Today, approximately 85 percent of all state fish and wildlife management agency budgets are a result of license fees and excise tax revenues on equipment levied on hunters and anglers. These tax revenues are a result of the 1938 Pittman-Robertson Act, which put an excise tax on hunting equipment and the taxes generated from fishing equipment as a result of the 1950 Dingell-Johnson Act and the 1984 Wallup-Breau Act.
Members of the Nimrod Society will be working to encourage legislators and state wildlife agencies to add a surcharge on hunting and fishing licenses with all revenue generated to be used on comprehensive, media-based, local, state and national public education programs. The group hopes that other states can adopt a similar model to the Public Education Advisory Council (PEAC) implemented in Colorado in 1998.

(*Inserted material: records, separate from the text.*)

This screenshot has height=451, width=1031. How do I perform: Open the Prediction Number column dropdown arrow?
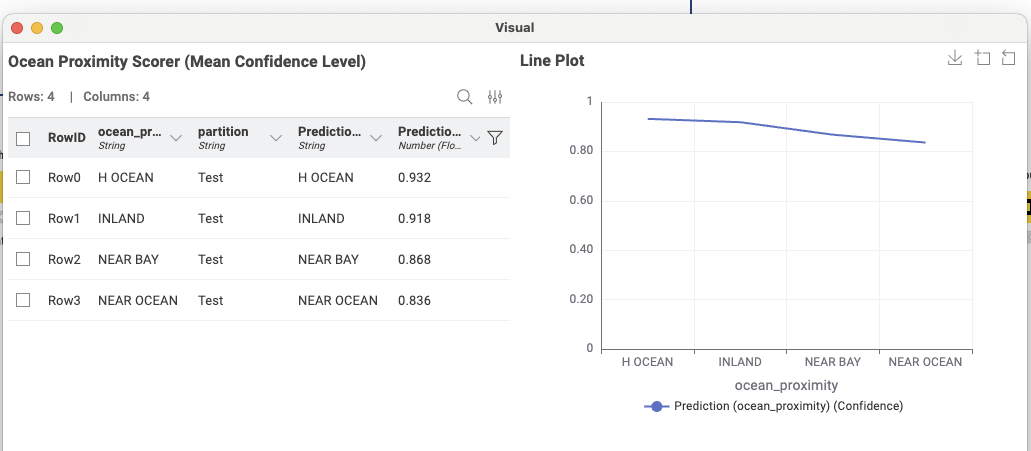(475, 138)
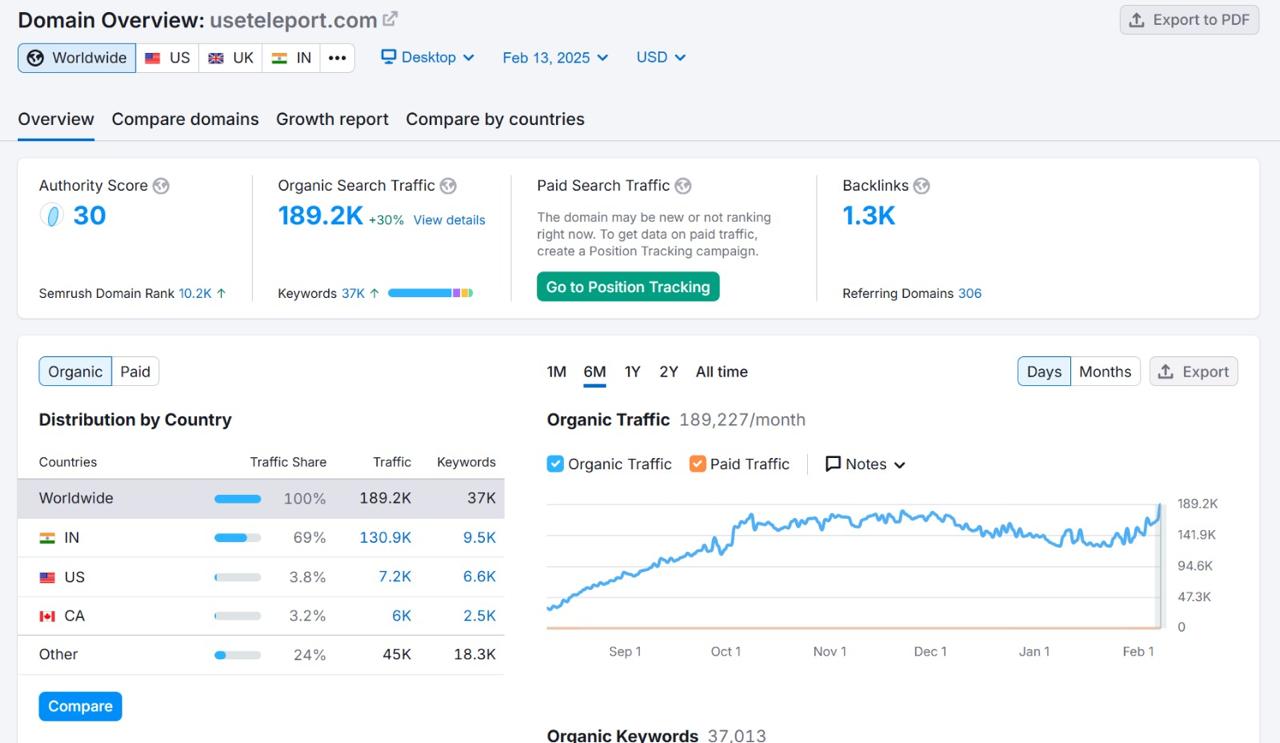
Task: Select the UK flag database
Action: click(230, 58)
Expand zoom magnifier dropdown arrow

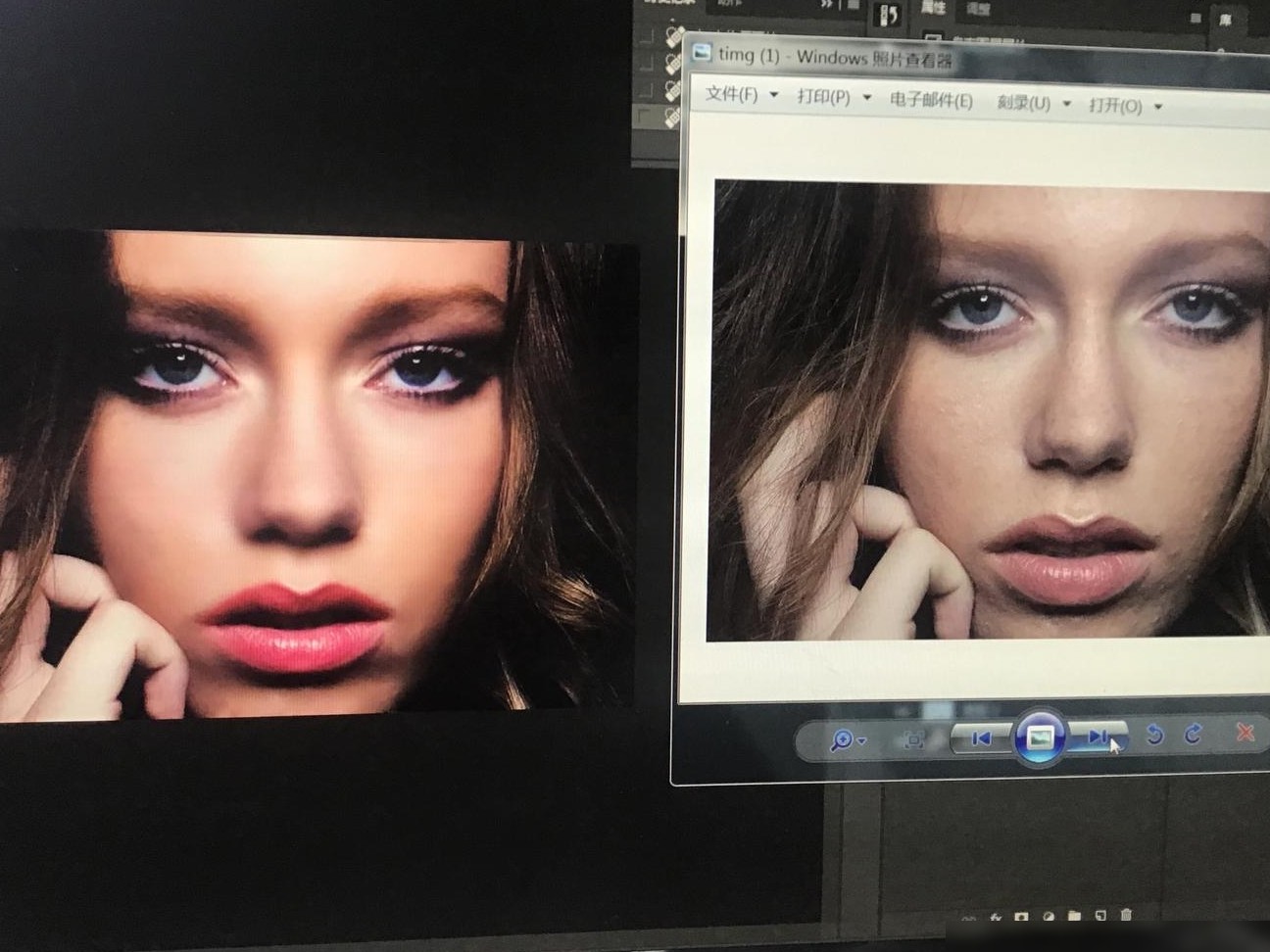861,742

In 2005, PEAC will partner with the Colorado Department of Wildlife to seek legislation for a $.75 surcharge on all hunting and fishing license sales, which will generate approximately $1 million for the Colorado program annually for the direct financing of public education, public relations and marketing programs.
“In Pennsylvania alone there are 2.3 million anglers and hunters and a $.75 surcharge on licenses there could generate $1.7 million in funds for a proper education program,” said Bob Radocy, a founding member and director of the board for the Nimrod Society. “This is an extremely small surcharge for sportsmen to support considering hunters spend on average $1,581 a year on their sport and anglers spend $1,046 each year in licenses, equipment and supplies.”
Radocy added that 47 million sportsmen is a huge constituency; more than 13 million more people than the entire state of California. According to the Congressional Sportsmen Foundation, there are more than twice as many sportsmen than there are members of labor unions in the U.S., and that sportsmen support approximately 575,000 jobs in the U.S., more than Wal-Mart, the nation’s largest employer.
The Nimrod Society wants to protect the privileges of the nation’s sportsmen while continuing and advancing conservation and wildlife management education programs by educating non-sportsmen users of public lands and the general public o the positive role sportsmen play in wildlife conservation. For example, the National Shooting Sports Foundation reported that in 1900 there were less than 500,000 white-tailed deer in the U.S., and today there are more than 20 million, and the story is the same with antelope, elk and dozens of other species as a result of a managed program of legal recreational hunting and fishing.
A few other supporting facts according to the 1999 Book “Know Hunting, Truths, Lies & Myths” written by Dr. Dave E. Samuel, also a founding member of the Nimrod Society, Ducks Unlimited – a professional sportsmen’s organization – has protected, enhanced or restored more than 6 million acres of wetlands and associated habitats since 1937. Pheasants Forever, another professional sportsmen’s organization has saved or improved 545,000 acres since 1987 and Quail Unlimited has positively impacted 500,000 miles of habitat since 1985.
The list of conservation organizations made up of sportsmen is extensive and their accomplishments are the result of all-voluntary contributions.
“There are a lot of hunting and fishing organizations in this country protecting and conserving lands and species, but it is a story that goes untold each year,” said Taylor. “With the funds that can be generated on license surcharges, a positive educational campaign can be conducted to help the public understand and support the role sportsmen play in modern society and thus assuring the future of sporting activities in the United States.”
The Nimrod Society is a 501 (c) 3, non-profit organization aimed at encouraging state and federal wildlife management and conservation agencies to adopt self-sustaining revenue models to fund ongoing, comprehensive media based education campaigns targeted at the general public. The Nimrod Society was formed in 2003 and refers to the biblical name of Nimrod, the founder of Babylon and “a mighty hunter before the Lord” (Genesis:10:8-12).